A bench of Justices SA Nazeer and Krishna Murari ruled in favor of private telecoms, stating that the “trueup” exercise “cannot be done to retrospectively change the methodology/principles of tariff determination and reopening the original tariff determination order thereby setting the tariff determination process to naught at “trueup stage.”

“Revision or redetermination of the tariff already determined by the DERC on the pretext of prudence check and truing up would amount to amendment of tariff order, which is not permissible in law,” the Supreme Court stated.

The ruling that was handed down by the Supreme Court concerned a change in the method that was used to calculate aggregate technical and commercial (AT&C) losses and depreciation, the exclusion of salary for the Fundamental Rules and Supplementary Rules (FR/SR) structure, the exclusion of interest on consumer security deposits held by Delhi Power Corporation Ltd., the exclusion of fringe benefit tax, and a decrease in the number of Million Units (MUs) that were used in relation to the Enforcement sale in order to calculate AT& C Loss.

BSES companies argued that the regulator cannot “change the rules of the game after it has begun” in the “truing up exercise” and cannot amend a tariff order under the guise of truing up, despite the fact that the Aptel’s findings were in violation of the binding DERC Tariff Regulations.

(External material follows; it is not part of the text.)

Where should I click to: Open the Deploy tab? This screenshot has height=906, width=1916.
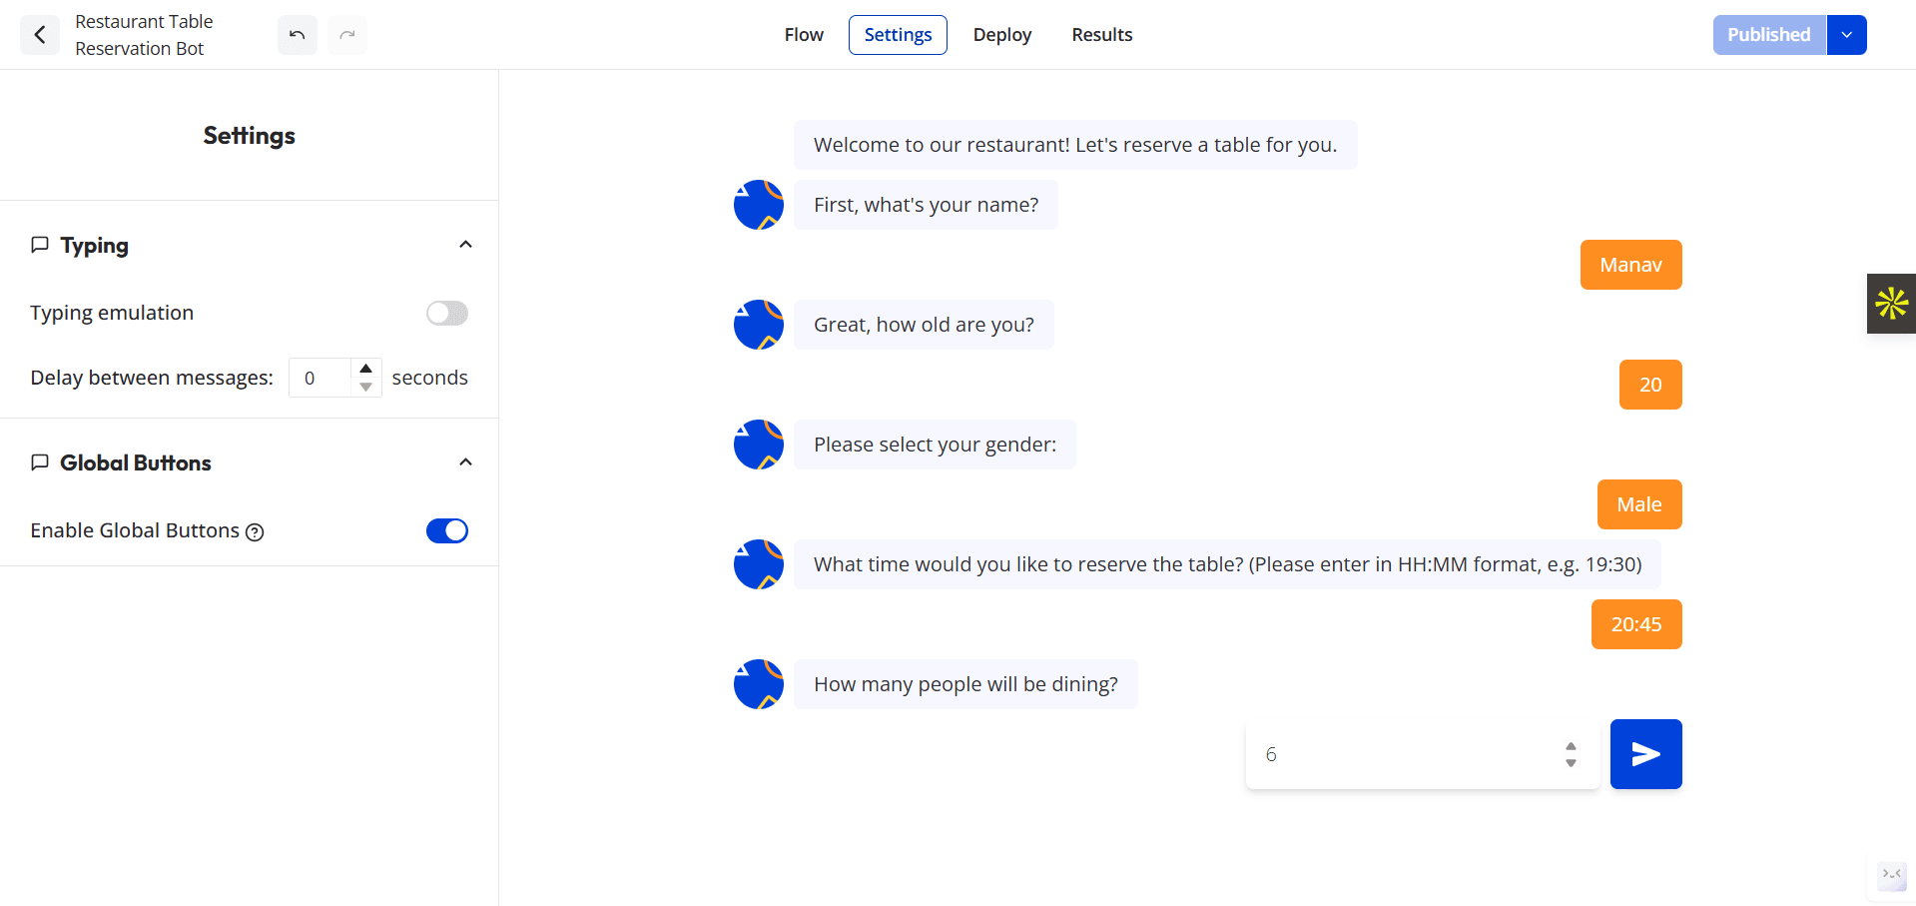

They claimed that the DERC’s ARR did not even come close to covering the actual cost of purchasing power, resulting in a significant revenue gap since privatization.

DERC had refused to periodically raise the tariff rate, repeatedly disregarding both its own statutory guidance and its own statutory regulations.

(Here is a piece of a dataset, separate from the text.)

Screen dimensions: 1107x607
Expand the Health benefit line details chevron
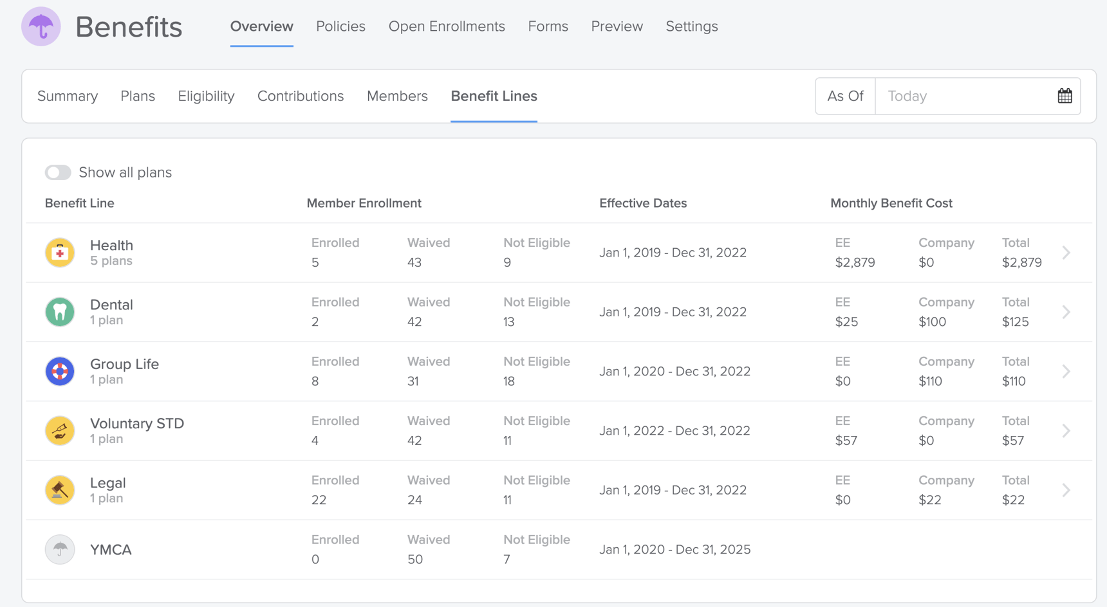pyautogui.click(x=1066, y=252)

Senior counsel Arvind Datar and Dhruv Mehta argued on behalf of the discoms that the DERC’s actions have led to a situation in which the discoms are deeply indebted and have been forced to borrow or take loans to fund their day-to-day operations.

These loans have also dried up, leaving the discoms without sufficient funds to pay their suppliers.

Senior counsel Nikhil Nayyar for DERC, in opposition to their arguments, argued that the process of “truing up” is one aspect of the tariff determination process.

The subsequent tariff order is issued following the financial year in accordance with the “truing up” exercise because the DERC prepares the initial tariff order based on the discoms’ projections.

“The process of ‘truing up’ requires the DERC to carry out a prudence check. A prudence check is not a mere accounting or mathematical exercise. A prudence check requires a scrutiny of reasonableness of the expenditure incurred or proposed to be incurred by the Discoms and also such other factors that the DERC considers appropriate for determination of tariff.”